Several exceptionally well preserved Microraptor fossils have been discovered in China, some of them with parts of their last meals in the stomach area, including a fish, a bird, and a lizard, so we knew they were generalist predators when it came to what they would eat. Now we have another Microraptor fossil with the fossilized foot of a mammal in the place where the dinosaur’s stomach once was. So we know that Microraptor ate mammals as well as anything else it could catch, although we don’t know what kind of mammal this particular leg belonged to. It may be a new species.

Let’s finish with the mangrove jingle shell. I’ve had it on the list for a long time with a lot of question marks after it. It’s a clam that lives in trees, and I actually thought it might be an animal made up for an April fool’s joke. But no, it’s a real clam that really does live in trees.

The mangrove jingle shell lives on the mangrove tree. Mangroves are adapted to live in brackish water, meaning a mixture of fresh and salt water, or even fully salt water. They mostly live in tropical or subtropical climates along coasts, and especially like to live in waterways where there’s a tide. The tide brings freshly oxygenated water to its roots. A mangrove tree needs oxygen to survive just like animals do, but it has trouble getting enough through its roots when they’re underwater. Its root system is extensive and complicated, with special types of roots that help it stay upright when the tide goes out and special roots called pneumatophores, which stick up above the water or soil and act as straws, allowing the tree to absorb plenty of oxygen from the air even when the rest of the root system is underwater. These pneumatophores are sometimes called knees, but different species of mangrove have different pneumatophore shapes and sizes.

One interesting thing about the mangrove tree is that its seeds actually sprout while they’re still attached to the parent tree. When it’s big enough, the seedling drops off its tree into the water and can float around for a long time before it finds somewhere to root. If can even survive drying out for a year or more.

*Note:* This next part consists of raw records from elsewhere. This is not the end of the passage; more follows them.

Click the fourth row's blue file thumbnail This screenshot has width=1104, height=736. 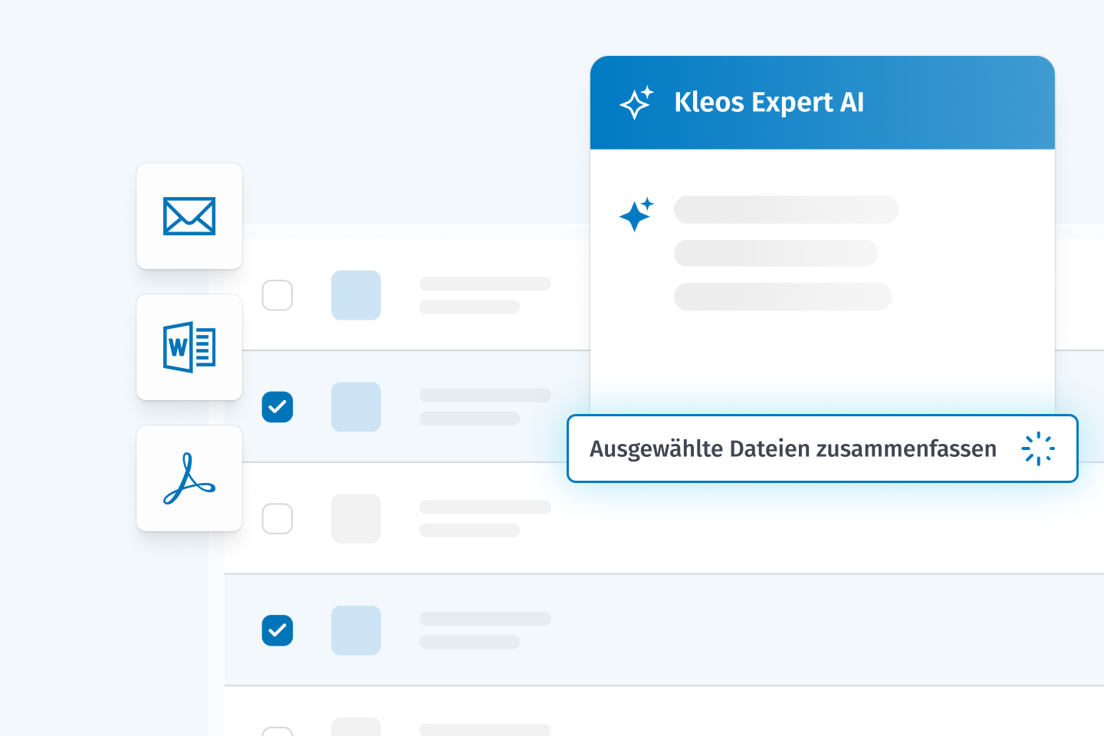click(x=356, y=630)
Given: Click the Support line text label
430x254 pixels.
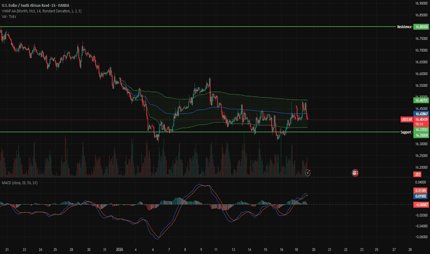Looking at the screenshot, I should tap(406, 132).
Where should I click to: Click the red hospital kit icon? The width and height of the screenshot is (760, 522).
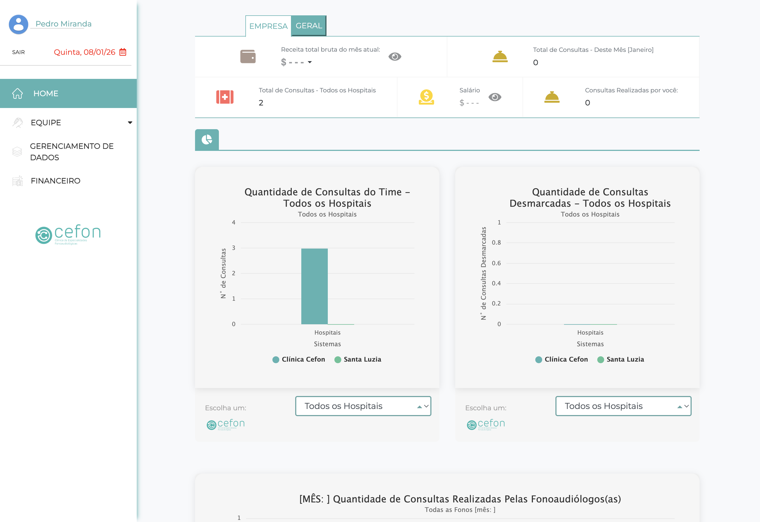[225, 97]
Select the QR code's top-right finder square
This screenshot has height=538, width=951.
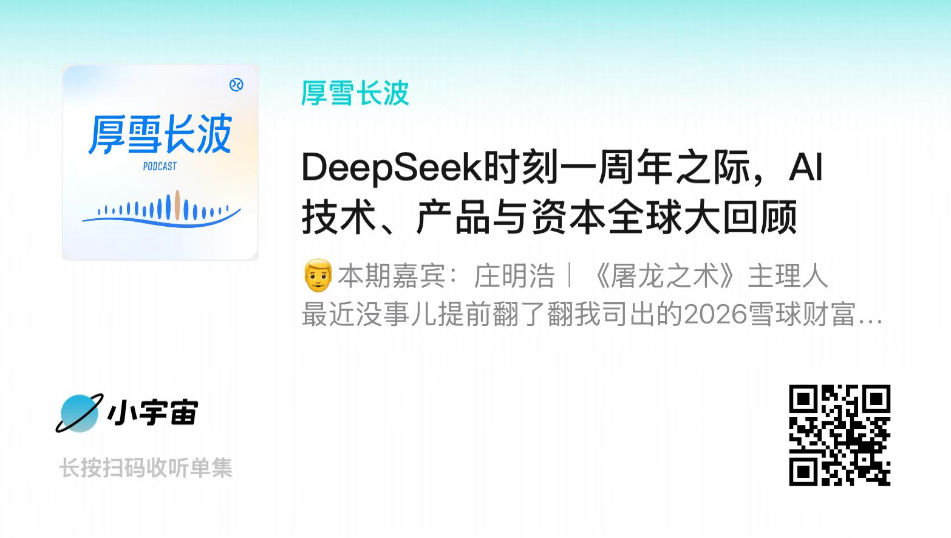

The mangrove jingle shell clam lives in tropical areas of the Indo-Pacific Ocean, and is found throughout much of coastal southeast Asia all the way down to parts of Australia. It grows a little over one inch long, or 3 cm, and like other clams it finds a place to anchor itself so that water flows past it all the time and it can filter tiny food particles from the water. It especially likes intertidal areas, which happens to be the same area that mangroves especially like.

Larval jingle shells can swim, but they need to find somewhere solid to anchor themselves as they mature. When a larva finds a mangrove root, it attaches itself and grows a domed shell. If it finds a mangrove leaf, since mangrove branches often trail into the water, it attaches itself to the underside and grows a flatter shell. Clams attached to leaves are lighter in color than clams attached to roots or branches. Fortunately, the mangrove is an evergreen tree that doesn’t drop its leaves every year.

So there you have it. Arboreal clams! Not a hoax or an April fool’s joke.